**YOUR OBJECTIVE:**
Omit all pictures. Copy exactly the lines from the line containing "Image resolution: width=829" to the end of the listing, with both ends included.

········

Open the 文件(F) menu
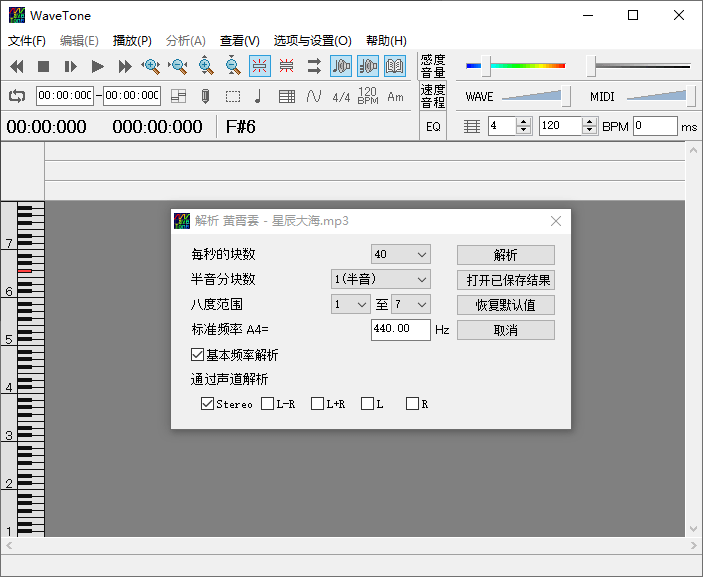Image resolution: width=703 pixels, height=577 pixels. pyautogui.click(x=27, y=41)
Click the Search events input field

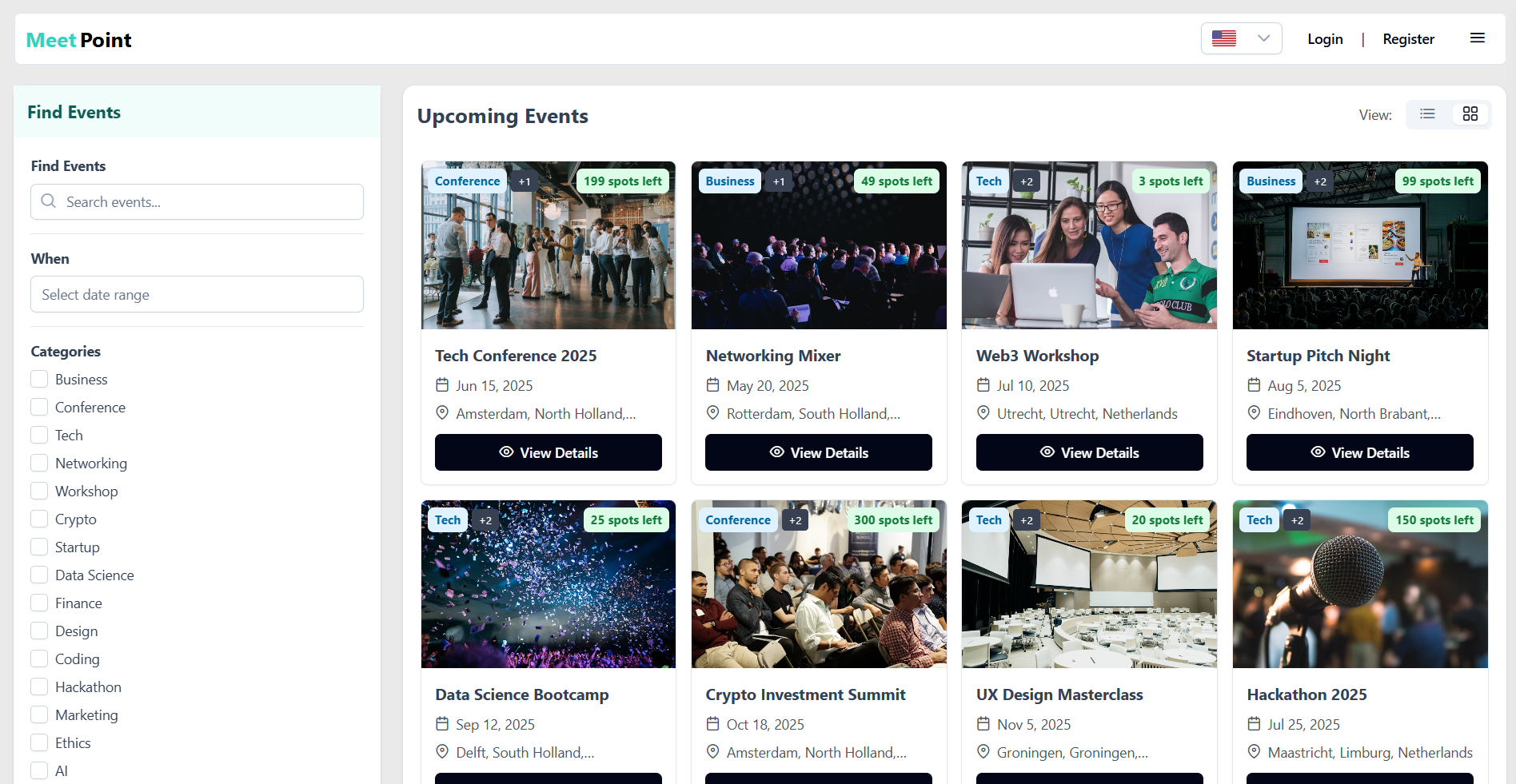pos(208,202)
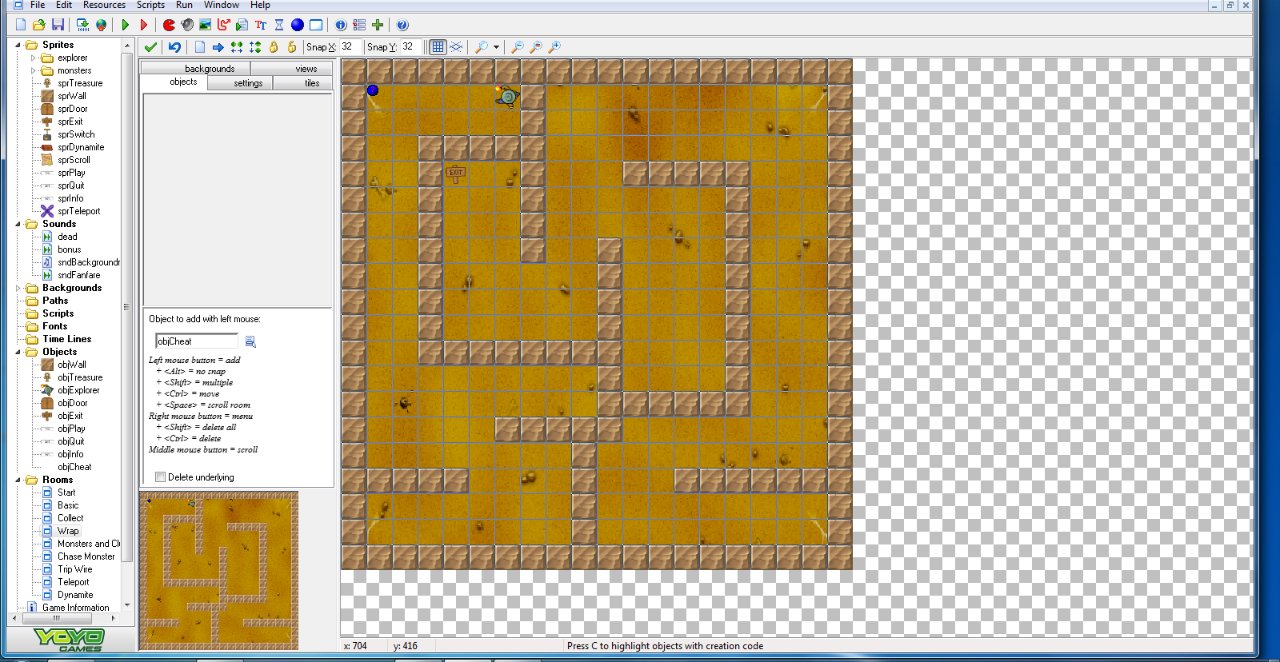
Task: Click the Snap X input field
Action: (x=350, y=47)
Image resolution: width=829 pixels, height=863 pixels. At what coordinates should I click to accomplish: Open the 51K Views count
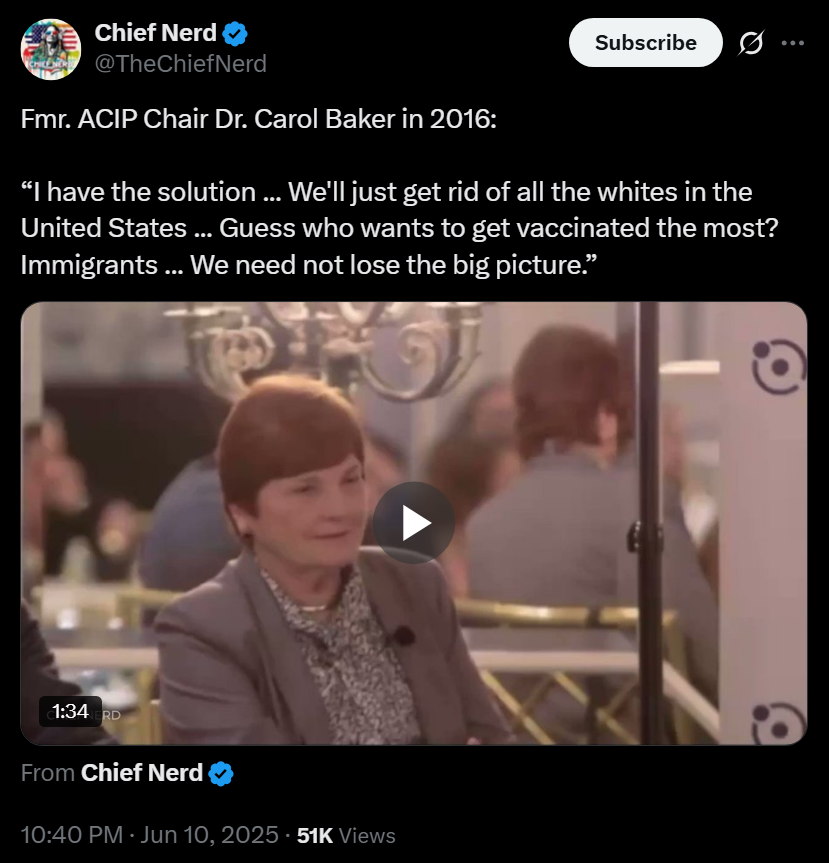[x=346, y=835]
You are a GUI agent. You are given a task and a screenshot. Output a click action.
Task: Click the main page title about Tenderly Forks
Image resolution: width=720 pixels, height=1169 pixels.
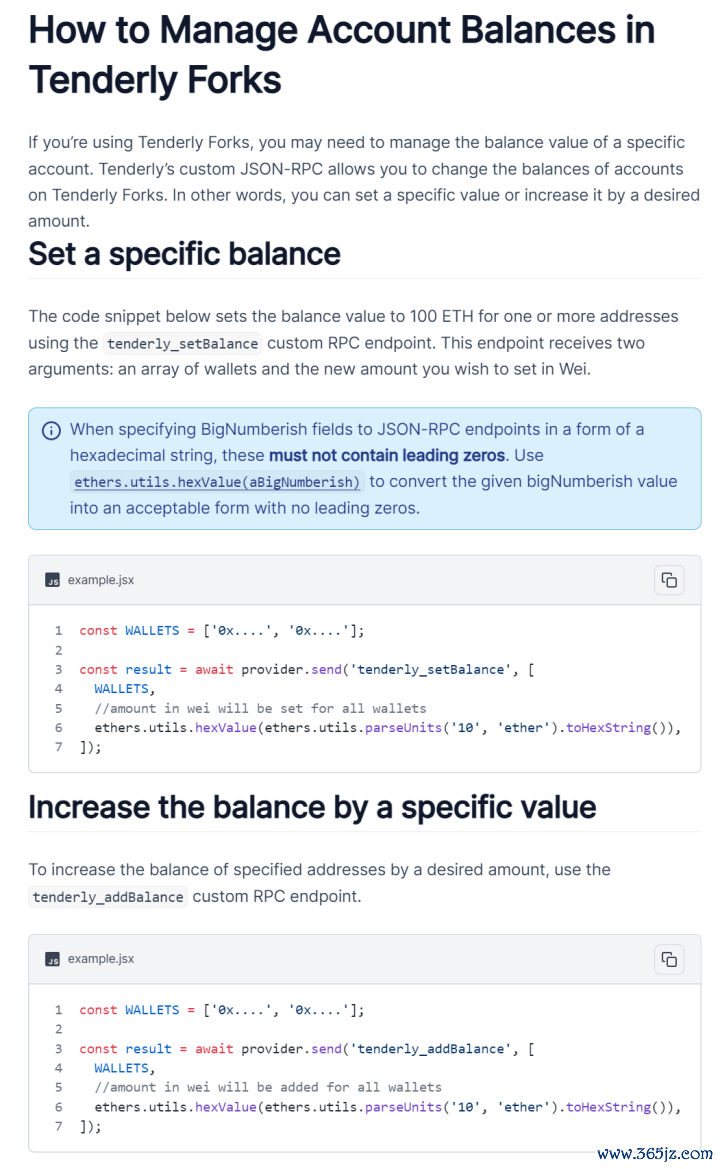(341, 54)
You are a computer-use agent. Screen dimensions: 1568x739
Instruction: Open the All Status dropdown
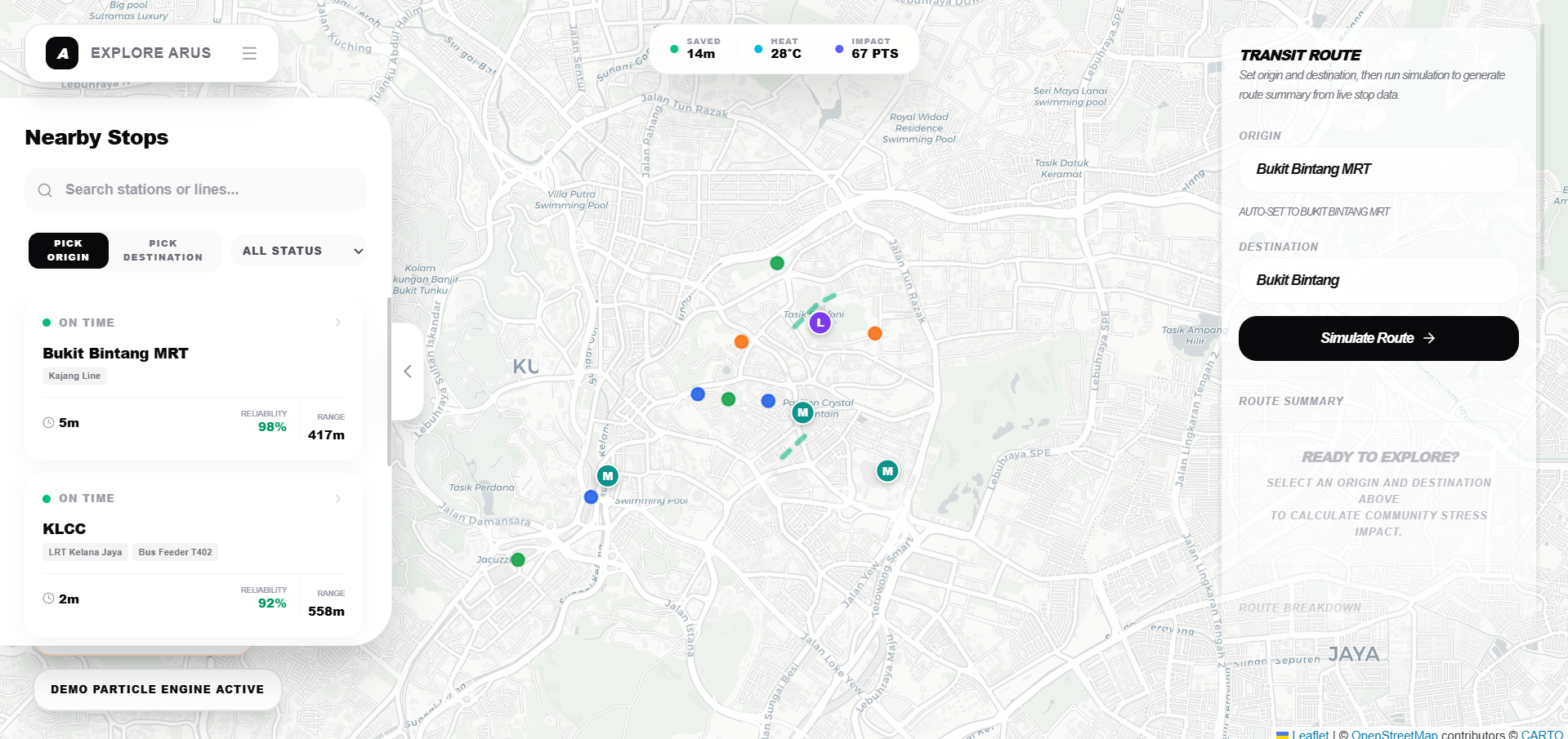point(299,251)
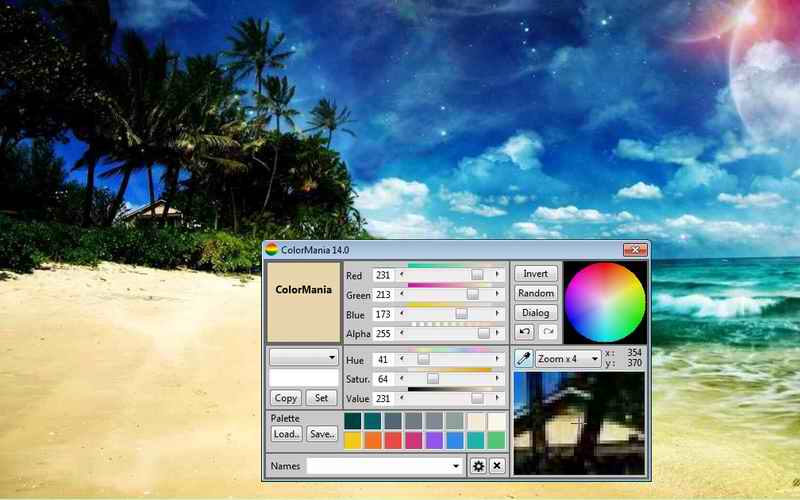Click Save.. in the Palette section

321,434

········

**RESULT BELOW:**
Image resolution: width=829 pixels, height=863 pixels. At what coordinates should I click to accomplish: Open the 51K Views count
[x=346, y=835]
You are a GUI agent. You are given a task and a screenshot. Output a click action.
Task: Click the main page title about Tenderly Forks
Image resolution: width=720 pixels, height=1169 pixels.
(341, 54)
You are a computer-use agent. Screen dimensions: 1568x739
Instruction: Open the All Status dropdown
point(299,251)
Click Save.. in the Palette section

321,434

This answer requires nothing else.